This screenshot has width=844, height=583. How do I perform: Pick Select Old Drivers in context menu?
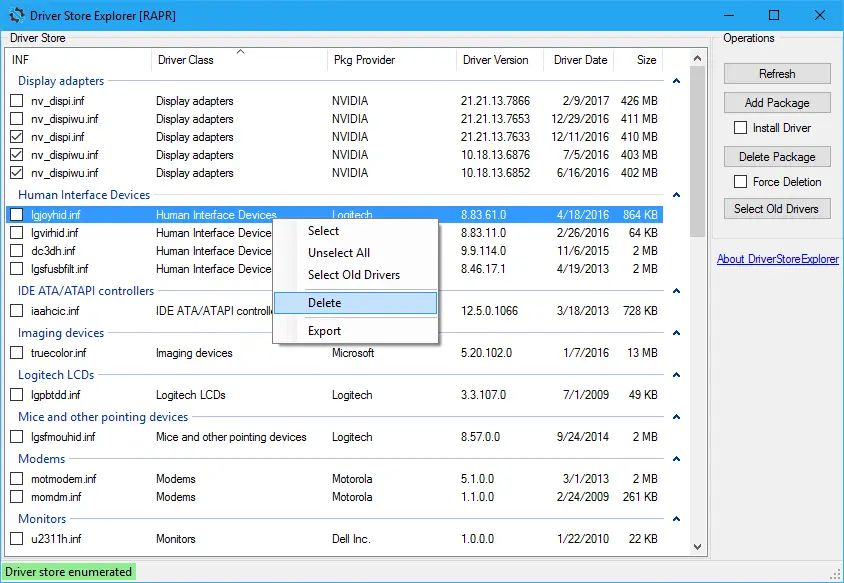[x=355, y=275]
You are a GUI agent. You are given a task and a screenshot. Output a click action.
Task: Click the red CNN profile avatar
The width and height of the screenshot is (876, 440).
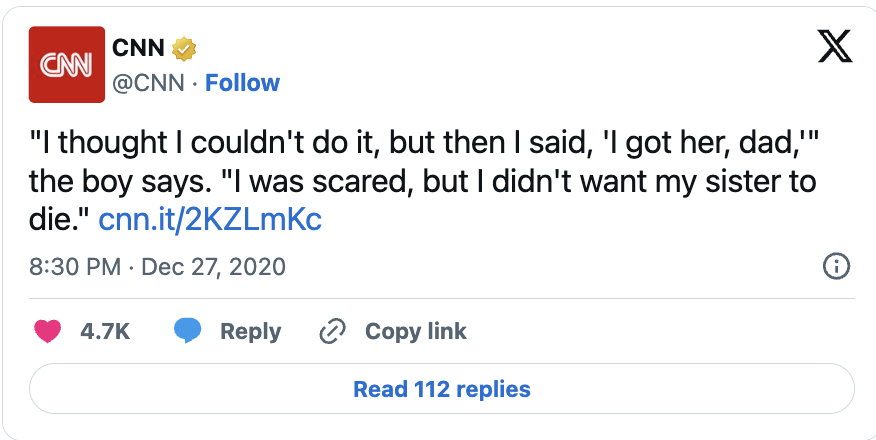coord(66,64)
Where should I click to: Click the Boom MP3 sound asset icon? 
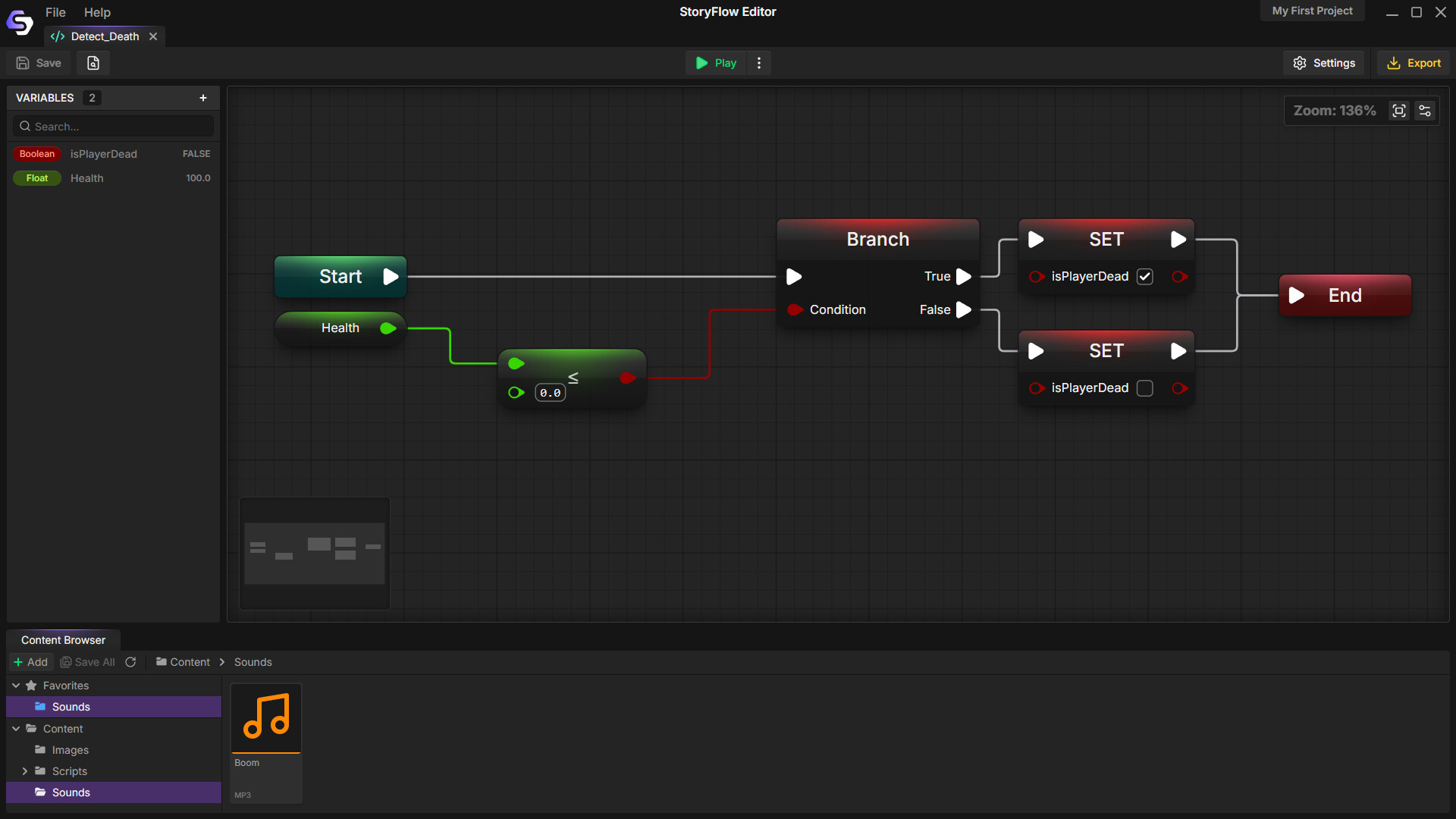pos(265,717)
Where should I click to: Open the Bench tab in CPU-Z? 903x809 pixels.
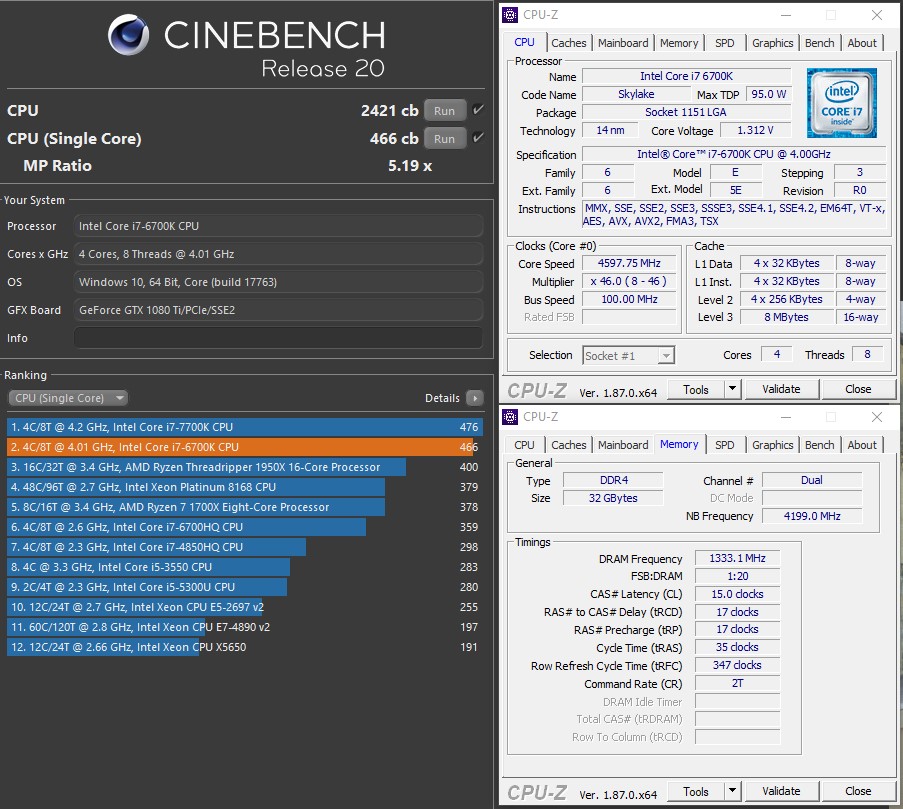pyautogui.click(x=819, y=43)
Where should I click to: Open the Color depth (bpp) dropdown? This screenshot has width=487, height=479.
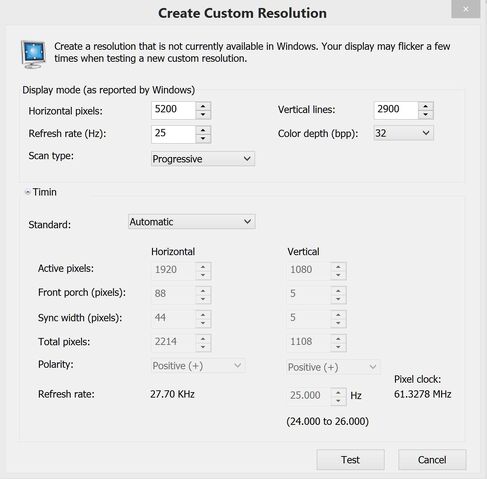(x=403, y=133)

□ □ □ □ □

Can you convert the records above into a Markdown table with the columns "Row" and "Text", numbering each line and dropping any blank lines? Leave the pictures out of the table.

Response to the task:
| Row | Text |
|---|---|
| 1 | This screenshot has width=844, height=583. How do I perform: Pick Select Old Drivers in context menu? |
| 2 | [x=355, y=275] |
| 3 | You are a GUI agent. You are given a task and a screenshot. Output a click action. |
| 4 | Task: Click the red CNN profile avatar |
| 5 | The width and height of the screenshot is (876, 440). |
| 6 | coord(66,64) |
| 7 | Where should I click to: Click the Boom MP3 sound asset icon?  |
| 8 | pos(265,717) |
| 9 | Where should I click to: Open the Bench tab in CPU-Z? 903x809 pixels. |
| 10 | pyautogui.click(x=819, y=43) |
| 11 | Where should I click to: Open the Color depth (bpp) dropdown? This screenshot has width=487, height=479. |
| 12 | (x=403, y=133) |